● Task statement
An acceptable response holds only the line containing "800x391 pixels." and every line after it to the end of the records, each reproduced exactly.

● Task inputs
-- Opening Marker --

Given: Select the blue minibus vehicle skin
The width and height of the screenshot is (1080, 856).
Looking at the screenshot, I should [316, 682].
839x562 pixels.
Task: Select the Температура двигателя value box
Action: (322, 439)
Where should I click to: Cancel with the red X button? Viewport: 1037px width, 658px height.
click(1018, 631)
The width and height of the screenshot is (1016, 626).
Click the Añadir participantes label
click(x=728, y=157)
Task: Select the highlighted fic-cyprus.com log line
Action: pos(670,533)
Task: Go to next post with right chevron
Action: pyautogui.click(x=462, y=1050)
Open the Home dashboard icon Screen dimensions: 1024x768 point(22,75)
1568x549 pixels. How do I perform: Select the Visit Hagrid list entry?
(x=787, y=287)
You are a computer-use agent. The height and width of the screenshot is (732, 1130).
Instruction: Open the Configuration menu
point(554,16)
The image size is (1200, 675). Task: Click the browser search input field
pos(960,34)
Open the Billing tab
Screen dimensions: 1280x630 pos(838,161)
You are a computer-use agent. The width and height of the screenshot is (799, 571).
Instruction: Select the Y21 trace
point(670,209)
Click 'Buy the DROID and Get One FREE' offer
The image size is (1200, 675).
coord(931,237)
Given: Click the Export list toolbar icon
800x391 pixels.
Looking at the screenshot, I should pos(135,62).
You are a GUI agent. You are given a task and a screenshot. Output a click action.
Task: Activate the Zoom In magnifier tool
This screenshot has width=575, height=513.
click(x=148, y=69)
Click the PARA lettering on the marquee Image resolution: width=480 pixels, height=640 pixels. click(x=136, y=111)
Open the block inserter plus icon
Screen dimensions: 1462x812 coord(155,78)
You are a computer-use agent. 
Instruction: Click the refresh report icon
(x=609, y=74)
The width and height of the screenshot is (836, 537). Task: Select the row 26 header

-- Closing Marker --

● Answer to the exercise
800x391 pixels.
Looking at the screenshot, I should pos(135,62).
You are a GUI agent. You are given a task and a screenshot. Output a click action.
Task: Activate the Zoom In magnifier tool
This screenshot has width=575, height=513.
click(x=148, y=69)
Click the PARA lettering on the marquee Image resolution: width=480 pixels, height=640 pixels. click(x=136, y=111)
Open the block inserter plus icon
Screen dimensions: 1462x812 coord(155,78)
You are a computer-use agent. 
Instruction: Click the refresh report icon
(x=609, y=74)
The width and height of the screenshot is (836, 537). Task: Select the row 26 header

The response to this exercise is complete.